La violenza dell’uomo sull’uomo è offesa gravissima a Dio: così il Papa alle Fosse Ardeatine
"Lo spirito umano rimane libero anche nelle condizioni più dure": così il Papa stamane alle Fosse Ardeatine. Benedetto XVI, a tre giorni di distanza dal 67° anniversario dell’eccidio del 24 marzo 1944, si è recato in visita al Sacrario delle Fosse Ardeatine su invito dell’Associazione Nazionale tra le Famiglie Italiane dei Martiri caduti per la libertà della Patria. ''Ciò che qui è avvenuto il 24 marzo 1944 – ha detto Benedetto XVI - è offesa gravissima a Dio, perché è la violenza deliberata dell'uomo sull'uomo”. Il servizio di Rosario Tronnolone.
Una folla composta, radunata nel piazzale antistante al Sacrario delle Fosse Ardeatine, ha accolto il Papa. Prima della sua visita il Santo Padre si è soffermato a lungo con queste persone, per un saluto, una parola, una stretta di mano ad una donna anziana, una carezza sul capo di un bambino. Prima di entrare nel Sacrario, Benedetto XVI ha offerto un cesto di rose rosse che è stato posto davanti alla lapide che ricorda la strage. Accompagnato, tra gli altri, dal Cardinale Andrea Cordero Lanza di Montezemolo, figlio di una delle vittime dell’eccidio, dal Cardinale Agostino Vallini, Vicario generale per la Diocesi di Roma, dalla signora Rosina Stame, Presidente dell’Associazione Nazionale tra le Famiglie Italiane dei Martiri caduti per la libertà della Patria, e dal Rabbino Capo di Roma, Riccardo Di Segni, il Papa ha poi raggiunto l’interno del Sacrario e si è inginocchiato in preghiera silenziosa davanti alle tombe delle 335 vittime.
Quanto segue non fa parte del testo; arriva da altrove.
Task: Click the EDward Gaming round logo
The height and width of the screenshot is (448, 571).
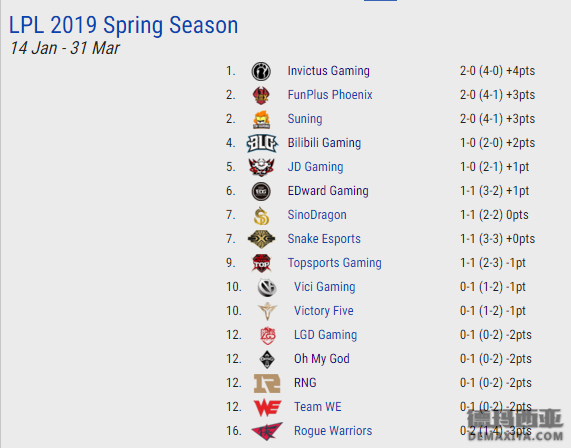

Il Rabbino Capo di Roma, Riccardo Di Segni ha poi recitato in ebraico il salmo 129, il “De Profundis”, e Benedetto XVI ha recitato in italiano il salmo 23, “Il Signore è il mio Pastore, non manco di nulla”.
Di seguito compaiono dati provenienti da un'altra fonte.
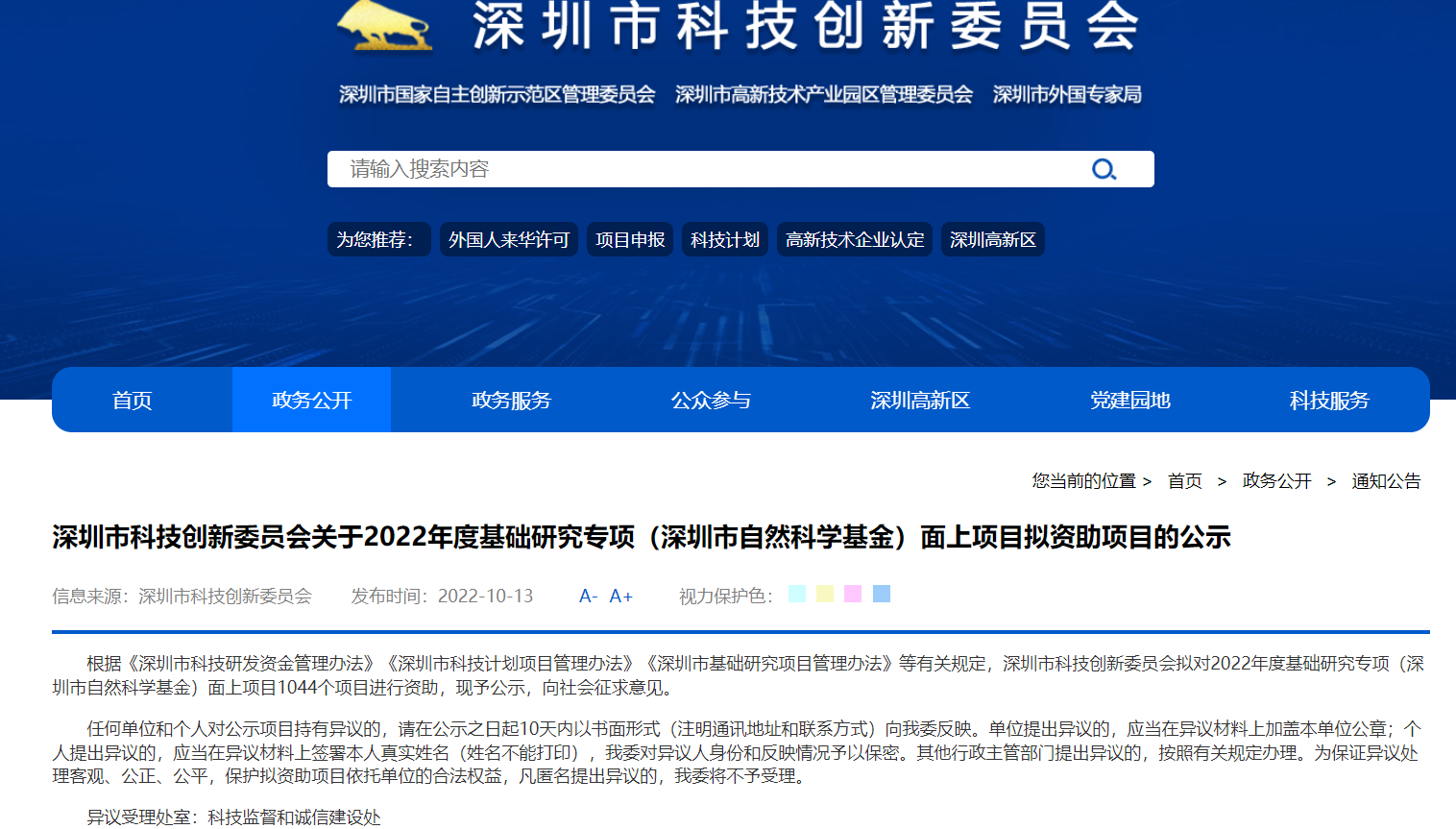Click the golden bull logo
The height and width of the screenshot is (829, 1456).
click(386, 26)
Il Papa si è poi soffermato davanti a tre tombe: quella del padre del Cardinale Cordero Lanza di Montezemolo, quella di don Pietro Pappagallo, che collaborò intensamente alla lotta clandestina e si prodigò in soccorso di ebrei, antifascisti e perseguitati, e quella di Alberto Funaro, appartenente ad una famiglia ebrea che ha sofferto la perdita di due parenti alle Fosse Ardeatine e di altri venti ad Auschwitz. All’uscita dal Sacrario, nel piazzale dove erano radunati i fedeli, tra cui molti familiari delle vittime, il Papa ha rivolto ai presenti un breve discorso, a partire dalle testimonianze di due delle vittime:
“Credo in Dio e nell’Italia / credo nella risurrezione / dei martiri e degli eroi / credo nella rinascita / della patria e nella / libertà del popolo”. Queste parole sono state incise sulla parete di una cella di tortura, in Via Tasso, a Roma, durante l’occupazione nazista. Sono il testamento di una persona ignota, che in quella cella fu imprigionata, e dimostrano che lo spirito umano rimane libero anche nelle condizioni più dure. Chi ha scritto quelle parole l’ha fatto solo per intima convinzione, come estrema testimonianza alla verità creduta, che rende regale l’animo umano anche nell’estremo abbassamento. Ogni uomo è chiamato a realizzare in questo modo la propria dignità: testimoniando quella verità che riconosce con la propria coscienza.
Un’altra testimonianza mi ha colpito, e questa fu ritrovata proprio nelle Fosse Ardeatine. Un foglio di carta su cui un caduto aveva scritto: “Dio mio grande Padre, noi ti preghiamo affinché tu possa proteggere gli ebrei dalle barbare persecuzioni”. In quel momento così tragico, così disumano, nel cuore di quella persona c’era l’invocazione più alta: “Dio mio grande Padre”. Padre di tutti! Sì, dovunque sia, in ogni continente, a qualunque popolo appartenga, l’uomo è figlio di quel Padre che è nei cieli, è fratello di tutti in umanità. Ma questo essere figlio e fratello non è scontato. Lo dimostrano purtroppo anche le Fosse Ardeatine. Bisogna volerlo, bisogna dire sì al bene e no al male."
Uscendo dal Sacrario, lasciando la sua firma nel Libro dei visitatori illustri, il Papa ha aggiunto un verso del salmo 23: “Non timebo, quia Tu mecum es” (Non temerò, perché Tu sei con me).